À partir de 3 ans, on peut élargir légèrement la gamme de produits utilisés, tout en restant vigilante sur la composition. Les sprays sont pratiques, mais ils ne doivent jamais être vaporisés directement sur le visage, on vaporise dans la main, puis on applique. Les sticks sont idéaux pour les oreilles, le nez, les lèvres.
Et côté comportement, c’est aussi le bon moment pour commencer à leur expliquer, avec des mots simples, que le soleil peut faire mal à la peau, que la crème est comme un bouclier, que le chapeau est un super pouvoir.

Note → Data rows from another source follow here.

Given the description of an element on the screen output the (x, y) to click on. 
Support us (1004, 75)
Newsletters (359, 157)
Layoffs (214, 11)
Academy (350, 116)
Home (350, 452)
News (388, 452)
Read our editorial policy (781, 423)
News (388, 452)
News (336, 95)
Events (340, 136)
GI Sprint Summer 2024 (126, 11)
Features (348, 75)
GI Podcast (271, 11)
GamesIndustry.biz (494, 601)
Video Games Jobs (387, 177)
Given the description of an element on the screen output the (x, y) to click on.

Les enfants qui intègrent ces réflexes tôt les conservent à l’adolescence, période à haut risque d’exposition intensive et non protégée.
La voix d’une experte
La Dre Sophie Morel, dermatologue pédiatrique et membre de la Société Française de Dermatologie, le rappelle régulièrement en consultation :
“Ce que je constate, c’est que les parents ont souvent peur de mal faire, alors ils hésitent. Soit ils mettent de la crème trop tôt, avant 6 mois, parce qu’ils ne savent pas que c’est contre-indiqué. Soit ils attendent que l’enfant soit bronzé un peu avant de protéger, en croyant que c’est une forme de protection naturelle. Le bronzage chez l’enfant n’est pas une protection, c’est déjà une réponse au stress oxydatif. La peau a déjà subi. Mon message aux parents, et surtout aux mamans qui gèrent souvent seules ces questions au quotidien : protéger avant l’exposition, pas pendant. Et ne jamais exposer un enfant entre 12h et 16h, crème ou pas crème.”
Elle ajoute : “Les filtres minéraux sont ma recommandation systématique jusqu’à l’âge de 10 ans au moins. Et sur le visage, toujours. La zone du visage et des oreilles est la plus exposée, la plus sensible, et la plus oubliée.”
Les erreurs qu’on fait toutes (et qu’on peut arrêter)
Première erreur classique : appliquer la crème au moment de sortir. Or le produit a besoin de 20 à 30 minutes pour être pleinement actif. C’est avant de s’habiller qu’on l’applique, idéalement.
Deuxième erreur : oublier les zones “accessoires” — le dessus des oreilles, la nuque, les pieds, le dos des mains, les lèvres. Ce sont pourtant des zones très exposées, surtout chez les enfants qui jouent au sol ou dans l’eau.
Troisième erreur : ne pas renouveler l’application. Deux heures maximum entre deux applications, même par temps nuageux — les UV traversent les nuages.
Quatrième erreur, peut-être la plus répandue : croire qu’un soleil “doux” de printemps n’est pas dangereux. En mai, l’indice UV peut déjà atteindre 6 ou 7 dans le sud de la France — un niveau dit “élevé” qui justifie une protection totale.
Et les vêtements anti-UV, on en parle ?
De plus en plus disponibles, de plus en plus abordables, les vêtements anti-UV sont une révolution discrète dans la protection solaire des enfants. Certifiés UPF 50+, ils bloquent jusqu’à 98 % des rayons UV. Pour les enfants qui jouent dans l’eau, pour les nourrissons en poussette, pour les longues journées à la plage : ils sont un complément précieux, et parfois plus fiables qu’une crème mal appliquée ou insuffisamment renouvelée.
Combiné maillot + chapeau + lunettes de soleil homologuées (avec filtre UV, pas les jouets colorés vendus en supermarché) + crème SPF 50+ : c’est l’équation gagnante.
Ce que la météo change à l’équation
Avec les printemps qui s’intensifient et les épisodes de chaleur précoce, comme on en connaît depuis plusieurs années en France, la question de la crème solaire n’est plus réservée à juillet et août. Les pédiatres le disent de plus en plus clairement : dès que l’indice UV dépasse 3, la protection s’impose. Et cet indice, disponible gratuitement sur Météo France ou sur l’appli Wheather, devrait faire partie du réflexe quotidien du matin, au même titre que la météo classique.
En résumé, ce qu’il faut retenir
Avant 6 mois : pas de crème solaire. Protection uniquement physique et éviction totale du soleil direct.
Entre 6 mois et 3 ans : crème SPF 50+ à filtres minéraux, en complément des vêtements et de l’ombre. Jamais exposé entre 12h et 16h.
À partir de 3 ans : on continue, on automatise, on explique. Les bons réflexes se construisent maintenant.
Toute l’année dès que l’UV dépasse 3 : ce n’est plus une question de saison.